# [THE TASK]
Write out exactly the lines from the one with "This screenshot has width=1920, height=989." through the last line of the data below, but not the pictures.

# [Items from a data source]
········

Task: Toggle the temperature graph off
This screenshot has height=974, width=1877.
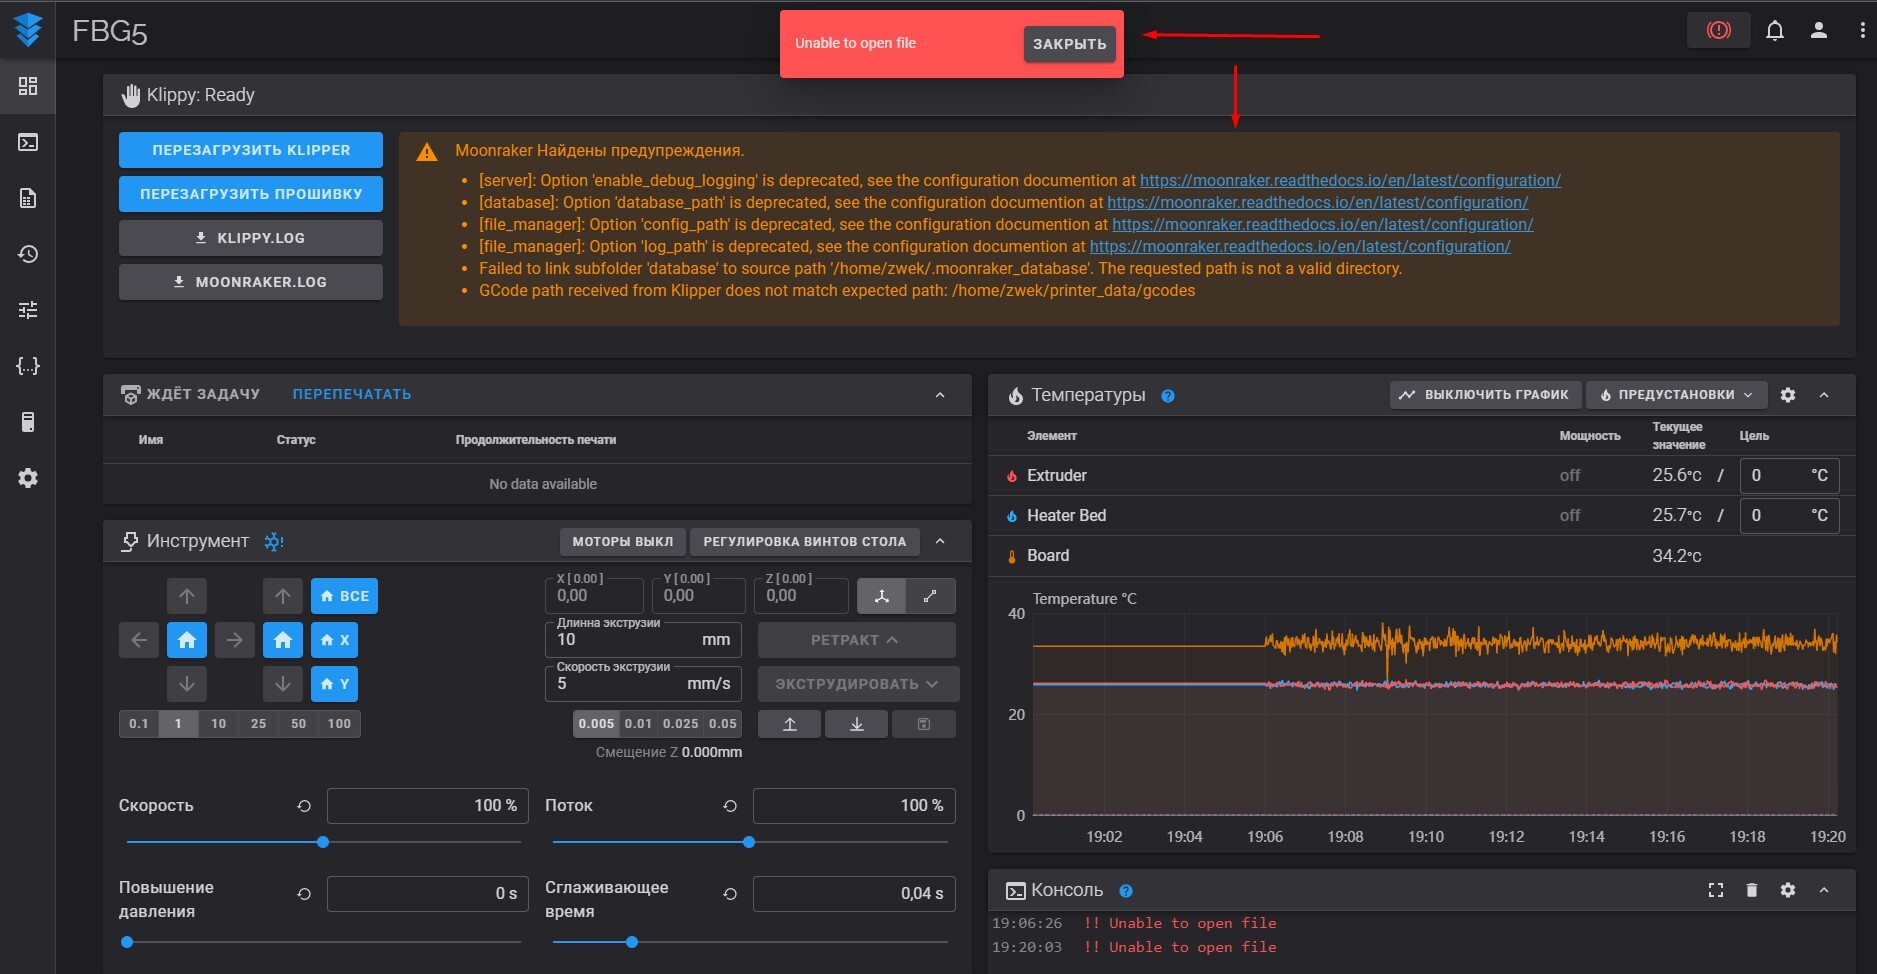Action: point(1485,395)

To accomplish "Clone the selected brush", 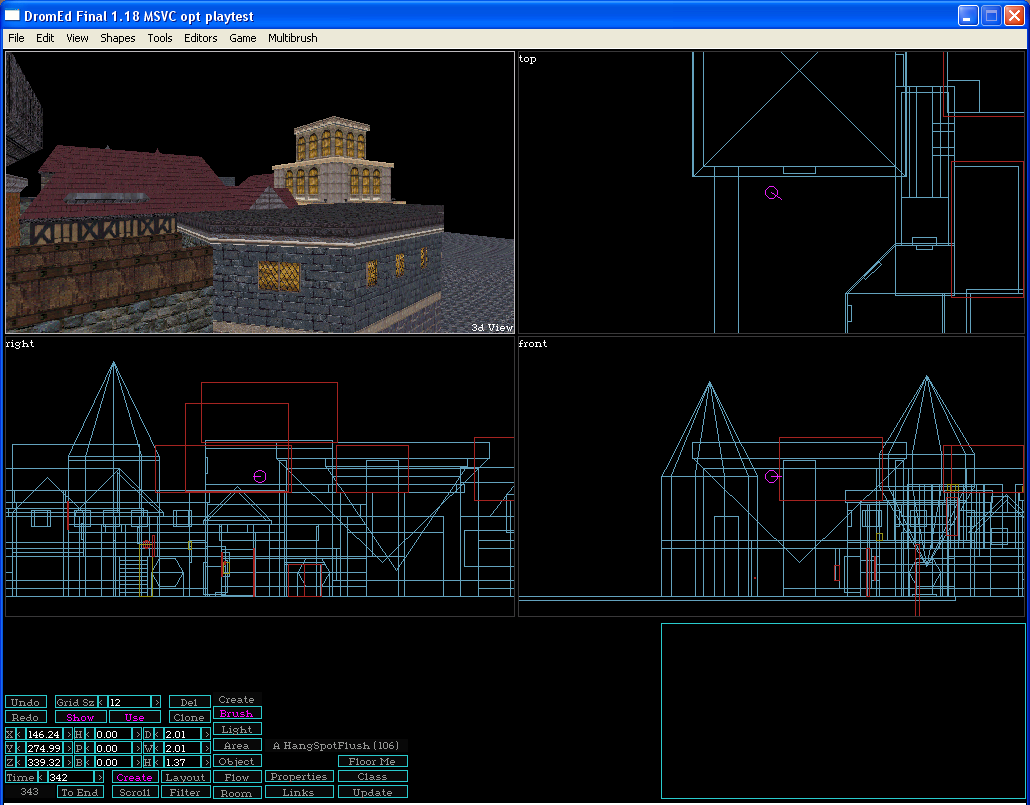I will 189,717.
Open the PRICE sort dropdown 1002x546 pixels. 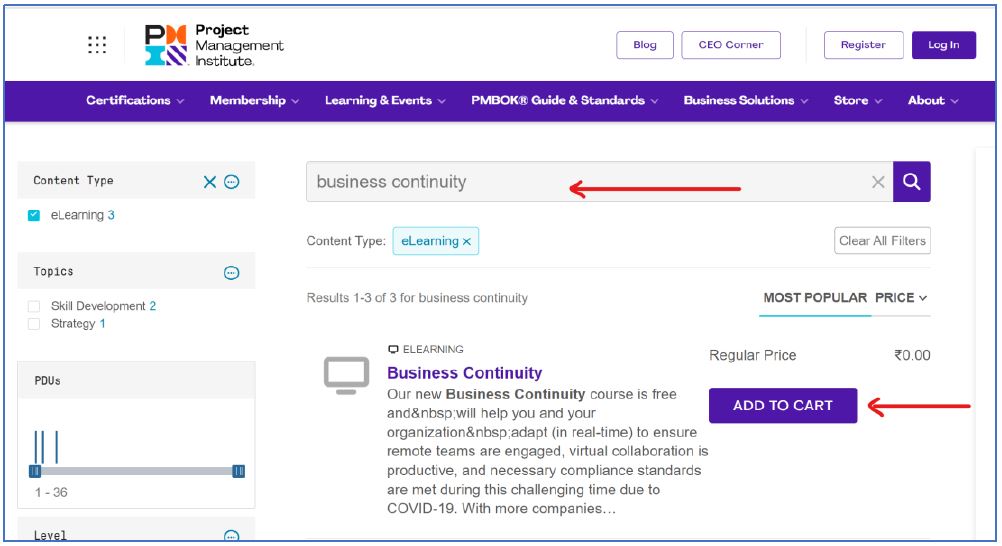(901, 298)
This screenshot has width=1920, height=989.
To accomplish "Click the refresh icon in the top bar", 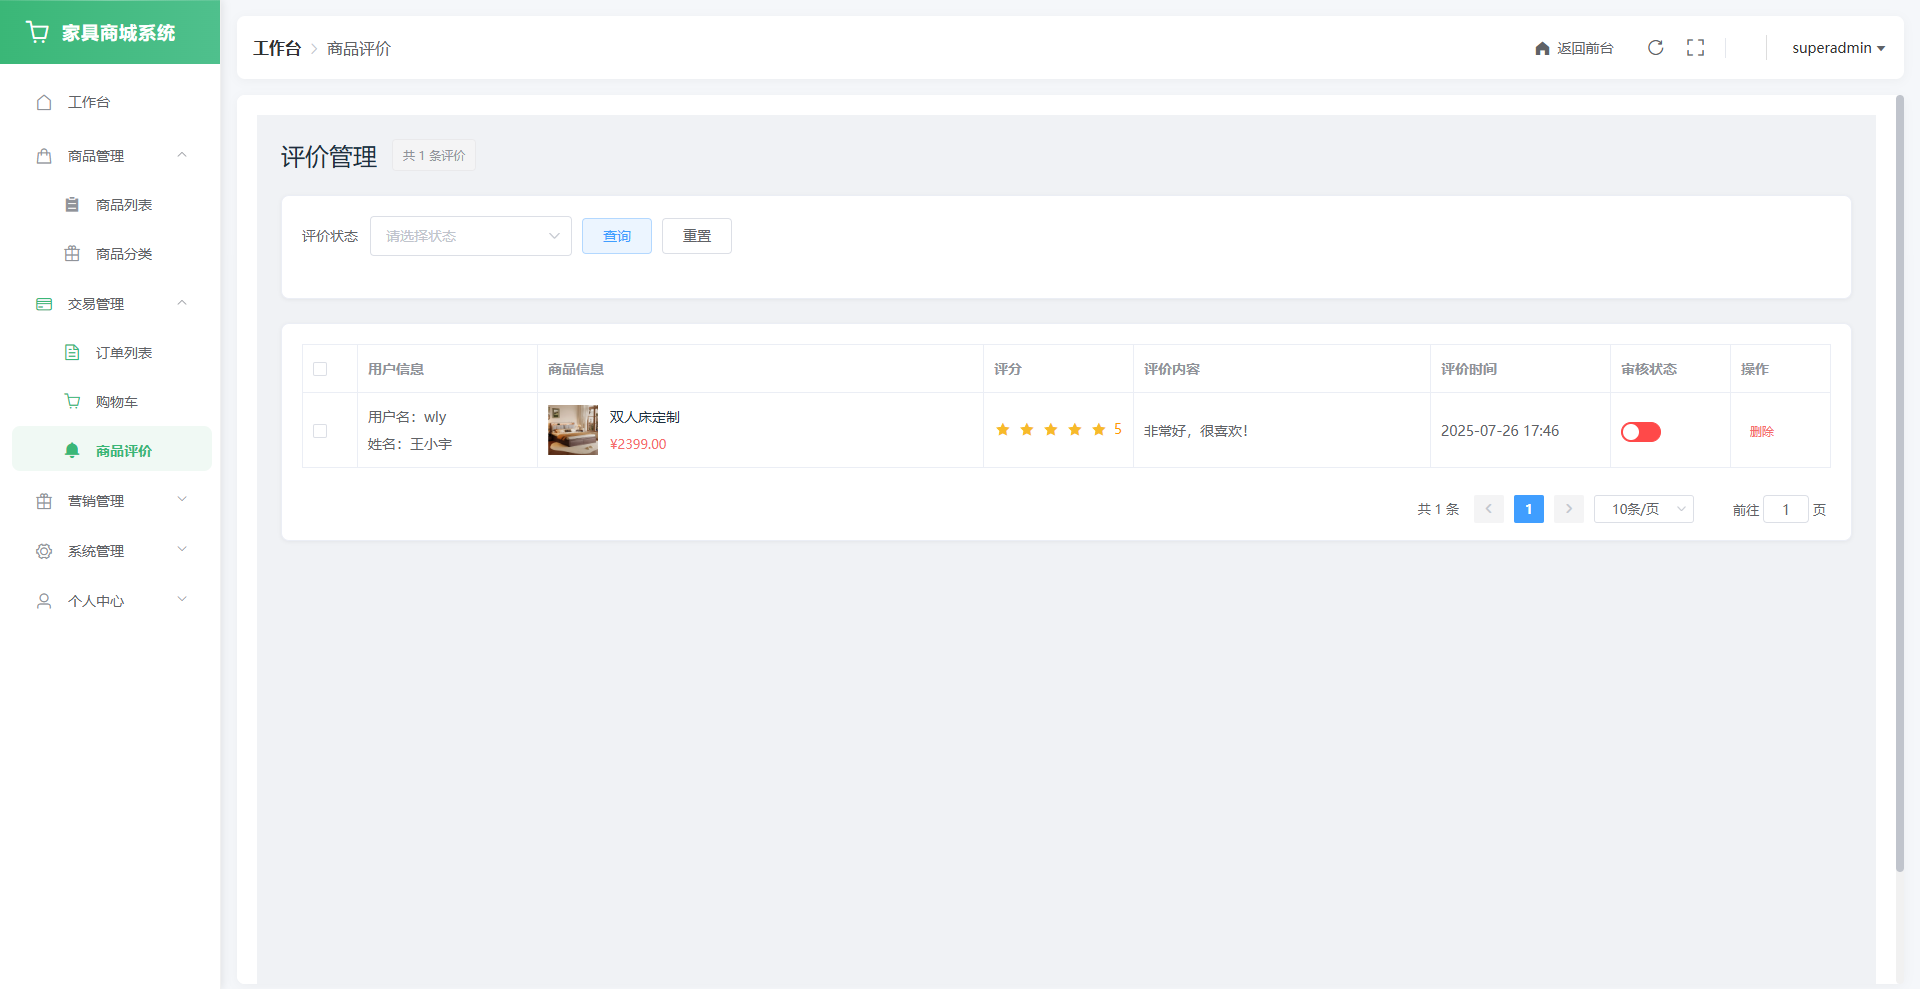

········

# [TASK OUTPUT]
This screenshot has width=1920, height=989.
To accomplish "Click the refresh icon in the top bar", 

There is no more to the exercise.